Auf der iberischen Halbinsel trat das @-Zeichen noch weit früher auf; es soll aus dem Jahr 1555 zum erstenmal überliefert sein. Spanische, portugiesische und dann auch französische Kaufleute handelten mit Stieren und Wein, und sie nutzten dabei ein Maß für Festes und Flüssiges, "arroba", etwa 10 Kilogramm (25 Libras) oder um die 15 Liter. Das Wort ist arabisch, Ar-roub bedeutet "das Viertel". "Arroba, Arobas" wurde mit dem Klammeraffen @ dargestellt - und dieser dann als Arroba bezeichnet. Der Name arroba für das @ hat sich seither in Spanien und Frankreich gehalten.

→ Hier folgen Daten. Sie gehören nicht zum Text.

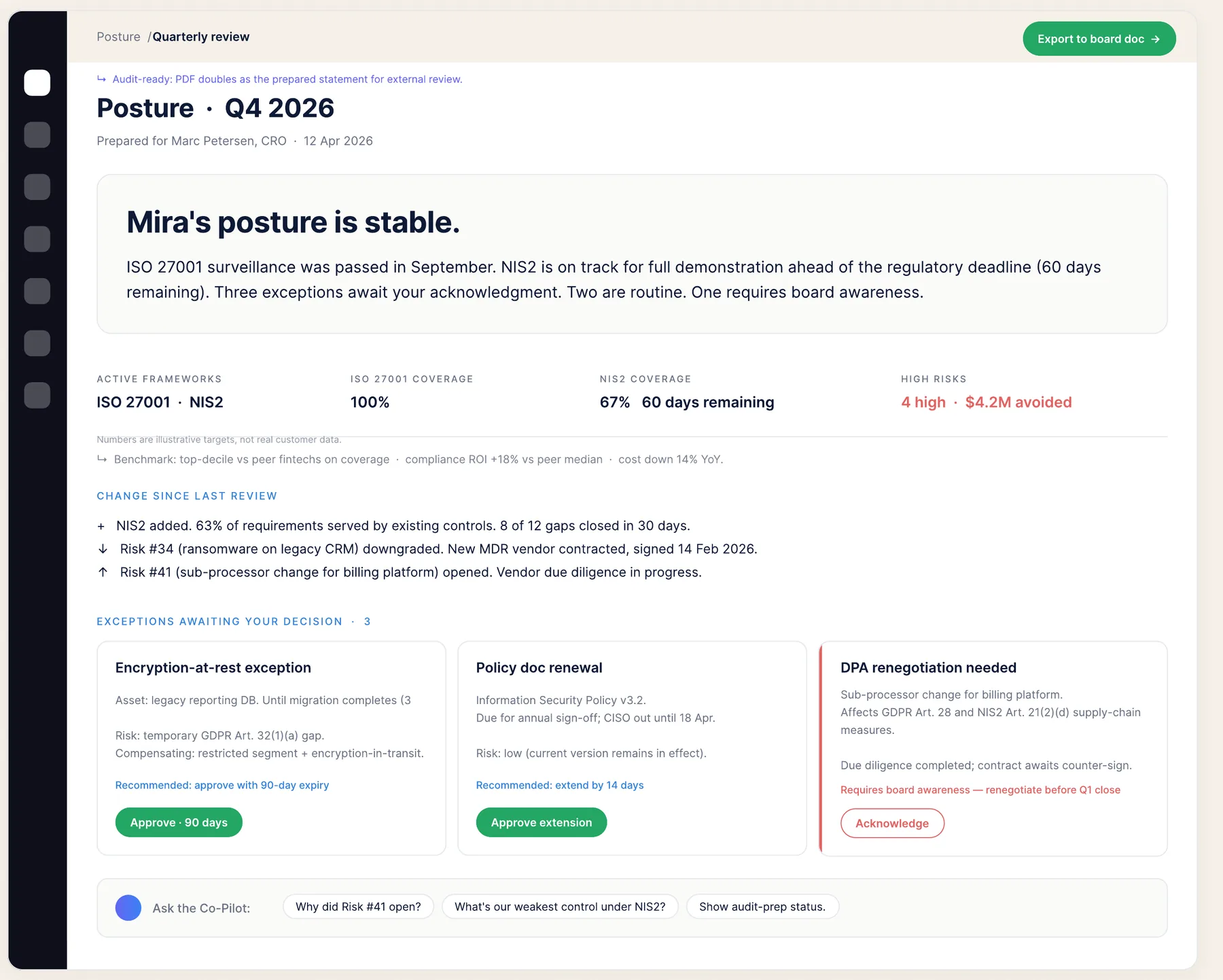1223x980 pixels.
Task: Click the blue Co-Pilot avatar circle
Action: click(128, 908)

Für die internationale Benennung des Klammeraffen in der Gegenwart war das Internet ein übersprudelnder Quell. Die in Taiwan lebende amerikanische Linguistin Karen Steffen Chung hatte per Email nach dem Namen des Symbols in der Heimatsprache ihrer Adressaten gefragt. Die Liste, die sie im Internet publizierte, umfaßt 40 Sprachen einschließlich Esperanto, referiert von 115 Zusendern aus vieler Herren Länder. Vom serbischen "verrücktes a" bis zur poetischen türkischen "Rose " reichen die neuen Namen. Affenschwanz oder netter -schwänzchen sagen die Niederländer, die Polen knapp Affe, ebenso die Slowenen und die Serben, die aber auch äffisches a sagen. Ein Esperanto-Fan hat es Spinnenaffe getauft, Die Dänen nennen das @ Sauschwanz (eine Dänin schrieb allerdings im September 2000, das sei nicht richtig, allein Rüssel-a sagten die Dänen), Rüssel-a heißen es also die Dänen, aber auch die Norweger und die Schweden. Die Österreicher nennen es auch Ohrwaschel. Die Engländer, die Franzosen, die Israeli, die Koreaner machten es zur Schnecke, was einen merkwürdigen Gegensatz zur alten "Schneckenpost" ergibt. Die Mandarin-Chinesen sagen zu dem @ Mäuschen , die Griechen Entchen. Die Finnen und Schweden haben auch noch Katzenmetaphern ersonnen: Katzenschwanz, Katzenpfote, Miuku mauku (Finnisch fürs Katzen-Miau), die Polen sagen Kätzchen. Die Russen benamsen das @ dagegen durchgehend als Hündchen (sobachka ). Die Spanier, Portugiesen, Katalonier und Franzosen benutzen den Namen des alten arabischen Maßes weiter: ar(r)oba(s). Gebäck muß herhalten beim hebräischen Strudel, der schwedischen Zimtrolle, vielleicht dem polnischen Schweinsohr , jedenfalls beim russischen Rundkeks. Wurm oder Made ( Kukac) sagen die Ungarn zu dem @, die Thais geringelter Wurm. Bildkräftig sind die Norweger: Sauschwanz und geringeltes Alpha. Ganz witzig sind Engländer, die das @ bildkräftig einfach das Gelächter nennen. Eine besonders originelle Bezeichnung stammt aus Tschechien und der Slowakei: Rollmops - eine eher geheimnisvolle aus Südindien; auf Tamil heißt das Zeichen Inaichuzhili. Bei der Erklärung dieses Wortes brach das Dokument ab. Ein netter Leser dieser Seite machte darauf aufmerksam, dass der italienische Begriff für den Klammeraffen, chiocciola, außerhalb der Computerwelt nicht nur Schnecke, sondern auch Wendeltreppe bedeutet. Ein schönes Bild: das @ von oben gesehen.
Postscriptum: Von einer seltsamen Koinzidenz berichtet Andre Stanly. Die tierischen Klammeraffen gibt es ja wirklich in Südamerika. Sie heißen auf zoologisch-lateinisch witzigerweise Ateles. At e l e s !
"Also eine zufällige Verbindung zwischen Klammeraffe und dem 'at'", schreibt Stanly. In der Tat: merkwürdig.